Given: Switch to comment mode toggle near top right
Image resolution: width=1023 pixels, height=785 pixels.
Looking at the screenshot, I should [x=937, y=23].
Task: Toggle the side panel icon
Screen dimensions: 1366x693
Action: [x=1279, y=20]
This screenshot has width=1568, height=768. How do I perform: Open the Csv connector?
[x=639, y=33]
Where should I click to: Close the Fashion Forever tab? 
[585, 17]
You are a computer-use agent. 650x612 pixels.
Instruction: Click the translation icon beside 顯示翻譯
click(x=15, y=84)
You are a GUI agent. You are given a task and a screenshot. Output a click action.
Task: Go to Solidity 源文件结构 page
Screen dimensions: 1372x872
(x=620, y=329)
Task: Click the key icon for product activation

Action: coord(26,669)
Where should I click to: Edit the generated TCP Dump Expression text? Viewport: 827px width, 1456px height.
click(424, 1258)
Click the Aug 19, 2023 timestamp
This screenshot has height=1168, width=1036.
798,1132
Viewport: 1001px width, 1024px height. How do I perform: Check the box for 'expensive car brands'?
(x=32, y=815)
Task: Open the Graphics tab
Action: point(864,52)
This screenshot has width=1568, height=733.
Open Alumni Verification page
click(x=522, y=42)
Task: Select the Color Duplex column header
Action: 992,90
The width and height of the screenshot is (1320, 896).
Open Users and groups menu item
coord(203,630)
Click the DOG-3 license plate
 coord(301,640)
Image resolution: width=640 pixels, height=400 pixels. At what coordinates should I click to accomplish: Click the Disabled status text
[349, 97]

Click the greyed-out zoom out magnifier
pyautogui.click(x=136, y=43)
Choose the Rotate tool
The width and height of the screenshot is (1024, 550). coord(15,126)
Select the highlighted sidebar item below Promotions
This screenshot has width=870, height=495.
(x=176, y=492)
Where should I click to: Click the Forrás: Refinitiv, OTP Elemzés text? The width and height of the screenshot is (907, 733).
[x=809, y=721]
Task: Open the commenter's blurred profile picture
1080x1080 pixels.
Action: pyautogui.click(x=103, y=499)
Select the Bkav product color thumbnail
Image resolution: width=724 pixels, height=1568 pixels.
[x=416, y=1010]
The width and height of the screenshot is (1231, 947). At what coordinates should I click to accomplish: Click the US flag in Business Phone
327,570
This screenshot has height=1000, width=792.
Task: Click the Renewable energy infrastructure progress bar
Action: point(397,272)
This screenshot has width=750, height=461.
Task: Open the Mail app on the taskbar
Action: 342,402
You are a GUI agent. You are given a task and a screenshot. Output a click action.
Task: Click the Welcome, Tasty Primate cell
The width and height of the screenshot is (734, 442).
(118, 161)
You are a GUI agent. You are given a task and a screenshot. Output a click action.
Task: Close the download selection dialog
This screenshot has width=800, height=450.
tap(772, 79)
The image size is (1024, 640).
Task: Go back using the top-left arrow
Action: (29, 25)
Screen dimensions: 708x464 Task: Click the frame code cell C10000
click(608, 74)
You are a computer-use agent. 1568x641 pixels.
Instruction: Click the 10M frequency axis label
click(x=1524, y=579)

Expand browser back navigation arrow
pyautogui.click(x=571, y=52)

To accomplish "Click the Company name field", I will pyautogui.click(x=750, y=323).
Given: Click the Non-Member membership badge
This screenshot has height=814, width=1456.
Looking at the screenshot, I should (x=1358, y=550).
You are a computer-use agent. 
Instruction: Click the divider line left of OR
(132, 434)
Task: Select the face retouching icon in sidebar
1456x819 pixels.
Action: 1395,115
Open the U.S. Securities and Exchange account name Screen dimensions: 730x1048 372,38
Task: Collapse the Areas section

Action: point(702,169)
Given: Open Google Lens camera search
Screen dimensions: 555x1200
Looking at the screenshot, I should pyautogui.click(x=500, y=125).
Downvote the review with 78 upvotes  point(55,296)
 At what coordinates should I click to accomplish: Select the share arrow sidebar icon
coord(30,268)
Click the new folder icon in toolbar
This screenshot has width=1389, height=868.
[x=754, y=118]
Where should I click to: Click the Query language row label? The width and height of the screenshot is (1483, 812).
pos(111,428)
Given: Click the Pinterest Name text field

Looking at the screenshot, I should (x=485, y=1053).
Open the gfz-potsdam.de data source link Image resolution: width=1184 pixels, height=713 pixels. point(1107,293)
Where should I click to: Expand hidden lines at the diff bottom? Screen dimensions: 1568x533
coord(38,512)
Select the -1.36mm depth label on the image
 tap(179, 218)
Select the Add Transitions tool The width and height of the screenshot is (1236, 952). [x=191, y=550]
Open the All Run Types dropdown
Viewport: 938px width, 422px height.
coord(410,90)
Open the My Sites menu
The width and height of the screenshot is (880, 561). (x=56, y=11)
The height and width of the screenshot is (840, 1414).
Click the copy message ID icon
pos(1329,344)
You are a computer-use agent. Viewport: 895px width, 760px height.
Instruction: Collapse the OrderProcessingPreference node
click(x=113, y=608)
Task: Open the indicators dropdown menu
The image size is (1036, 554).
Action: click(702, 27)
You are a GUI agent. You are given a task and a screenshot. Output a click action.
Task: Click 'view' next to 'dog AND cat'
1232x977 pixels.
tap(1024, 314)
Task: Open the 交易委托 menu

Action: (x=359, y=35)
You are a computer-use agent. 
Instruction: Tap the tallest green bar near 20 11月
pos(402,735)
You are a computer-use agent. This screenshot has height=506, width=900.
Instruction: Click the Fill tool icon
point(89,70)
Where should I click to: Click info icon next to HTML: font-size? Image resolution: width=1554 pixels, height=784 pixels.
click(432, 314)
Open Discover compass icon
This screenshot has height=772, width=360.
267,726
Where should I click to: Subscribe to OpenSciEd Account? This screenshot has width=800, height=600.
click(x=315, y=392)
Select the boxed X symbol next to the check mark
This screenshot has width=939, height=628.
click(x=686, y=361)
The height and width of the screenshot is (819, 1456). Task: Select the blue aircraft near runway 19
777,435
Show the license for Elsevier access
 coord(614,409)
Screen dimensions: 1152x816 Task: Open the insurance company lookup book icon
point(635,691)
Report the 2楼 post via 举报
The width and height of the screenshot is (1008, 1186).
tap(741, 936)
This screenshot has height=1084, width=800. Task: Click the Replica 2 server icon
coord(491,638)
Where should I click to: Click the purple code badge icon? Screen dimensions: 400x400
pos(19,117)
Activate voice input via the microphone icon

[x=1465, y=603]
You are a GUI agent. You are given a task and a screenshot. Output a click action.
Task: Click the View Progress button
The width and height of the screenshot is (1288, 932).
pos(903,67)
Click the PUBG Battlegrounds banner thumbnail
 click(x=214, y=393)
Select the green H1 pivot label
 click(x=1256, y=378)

Instruction: Please arrange everything from the top of the lines down to and including the line containing "Action: coord(26,669)" as a two-column CSV with the headers input and output. Give one row per entry, with its text under input and its answer under output, each in a single quoted field with line breaks replaced by spaces.

Response to the exercise:
input,output
"Given: Switch to comment mode toggle near top right Image resolution: width=1023 pixels, height=785 pixels.","Looking at the screenshot, I should [x=937, y=23]."
"Task: Toggle the side panel icon Screen dimensions: 1366x693","Action: [x=1279, y=20]"
"This screenshot has width=1568, height=768. How do I perform: Open the Csv connector?","[x=639, y=33]"
"Where should I click to: Close the Fashion Forever tab?","[585, 17]"
"You are a computer-use agent. 650x612 pixels. Instruction: Click the translation icon beside 顯示翻譯","click(x=15, y=84)"
"You are a GUI agent. You are given a task and a screenshot. Output a click action. Task: Go to Solidity 源文件结构 page Screen dimensions: 1372x872","(x=620, y=329)"
"Task: Click the key icon for product activation","Action: coord(26,669)"